PTI | Last Modified - Jun 09, 2011, 03:52 PM IST
Ebullient and eccentric at the same time, barefoot painter Maqbool Fida Husain took Indian art to the global stage with his cubist-inspired modern art but was riled in controversy with his paintings on Hindu deities.
Synonymous with contemporary Indian art, the painter was described as the 'Pablo Picasso' of India by Forbes magazine.
Born on September 17, 1915 in Pandharpur in Maharashtra, Husain was mainly a self-taught artist and made ends meet in his initial days by painting cinema hoardings in Mumbai.
Husain had once recounted that "We were paid barely four or six annas per square foot. That is, for a 6x10 feet canvas, we earned a few rupees.”
"And apart from the New Theatre distributor, the others did not pay us at all. As soon as I earned a little bit I used to take off for Surat, Baroda and Ahmedabad to paint landscapes".
Given his meagre earnings, Husain tried other jobs and one of the best paying was a toy factory where he designed and built toys.
The painter, who courted controversy over his paintings of Hindu gods, had been living abroad in self-exile since 2006.
His paintings on Hindu goddesses - Durga and Saraswati - invited the wrath of Hindu groups. His house was attacked in 1998 by Hindu groups and his art works were vandalised.
In February 2006, Husain was charged with hurting sentiments of people because of his nude portraits of Hindu gods and goddesses.
A series of cases were brought against Husain and a court case related to the alleged obscene depiction of Hindu goddesses in his paintings resulted in issuance of a non-bailable warrant against him after he failed to respond to summons. There were also death threats.
Husain, who left the country stating that "matters are so legally complicated that I have been advised not to return home", had expressed a strong desire to come back, despite fears that he may be arrested in connection with the cases against him.
The artist had become well-known in the late 1940s and joined the Progressive Artists' Group, founded by Francis Newton Souza in 1947. The group was formed to explore a new idiom for Indian art and was a clique of young artists wanting to break with the nationalist traditions established by the Bengal School of Art.

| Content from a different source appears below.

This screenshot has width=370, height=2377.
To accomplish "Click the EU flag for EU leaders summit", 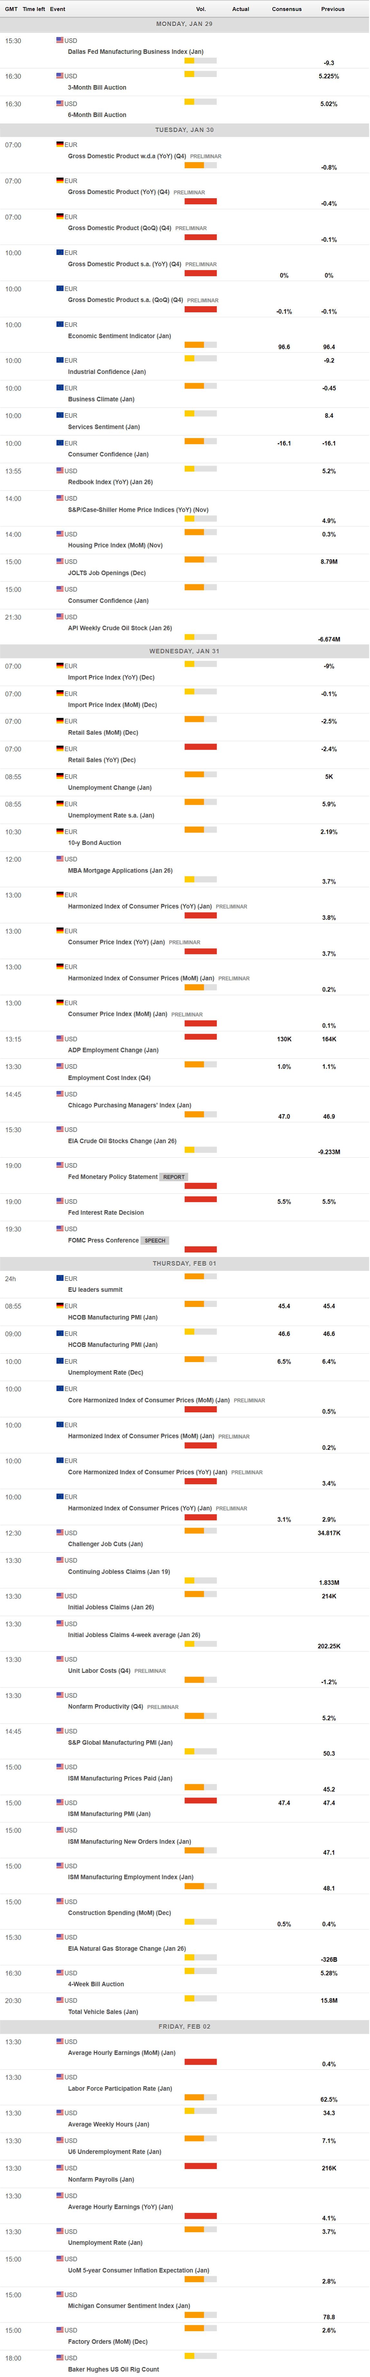I will [60, 1278].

Honoured with the prestigious Padma Shree, Padma Bhushan, Padma Vibhushan, Husain was the highest paid painter in India with his single canvases fetching up to USD 2 million at a Christie's auction. Husain's Battle of Ganga and Jamuna: Mahabharata 12, fetched USD 1.6 million in 2008, setting a world record at Christie's South Asian Modern and Contemporary Art sale.

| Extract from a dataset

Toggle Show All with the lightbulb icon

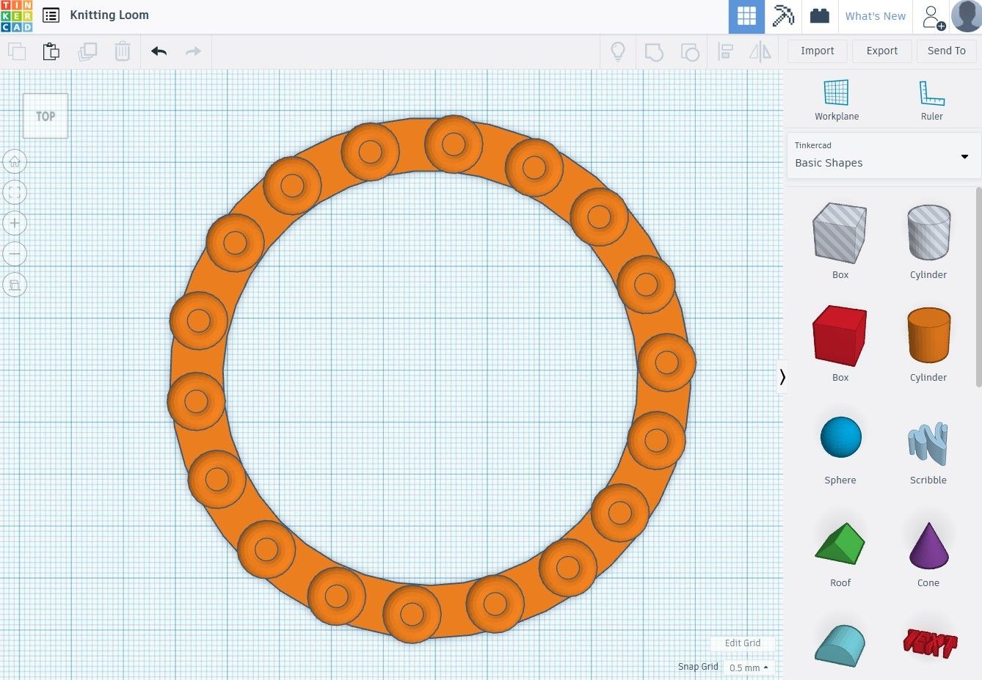tap(617, 51)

He had also worked on a few films, including 'Gaja Gamini' with his muse actress Madhuri Dixit who was the subject of a series of his paintings which he signed as Fida.
After a tribute to Dixit, the painter went on to make Meenaxi: A Tale of Three Cities with Tabu. He had also made paintings of actress Amrita Rao.
Troubles always followed Husain and when he was to be given the prestigious Raja Ravi Varma award by the government of Kerala at the age of 92, the announcement sparked a controversy in the state.
Sabarimala spokesperson, Rahul Easwar, went to Kerala High Court and it gave an interim order to stay the granting of the award until the petition had been disposed of.
Included in the list of the 500 Most Influential Muslims in the World issued by the Royal Islamic Strategic Studies Centre in Amman, Husain depicted the icons of Indian culture, through the ages, seeking to capture the quintessence of his subjects, like Mother Teresa and the characters of epics like the Mahabharata.
The artist was also honoured with the Golden Bear at the Berlin Film Festival for his film 'Through The Eyes Of a Painter' and was a special invitee along with Pablo Picasso at the Sao Paulo art Biennial in 1971.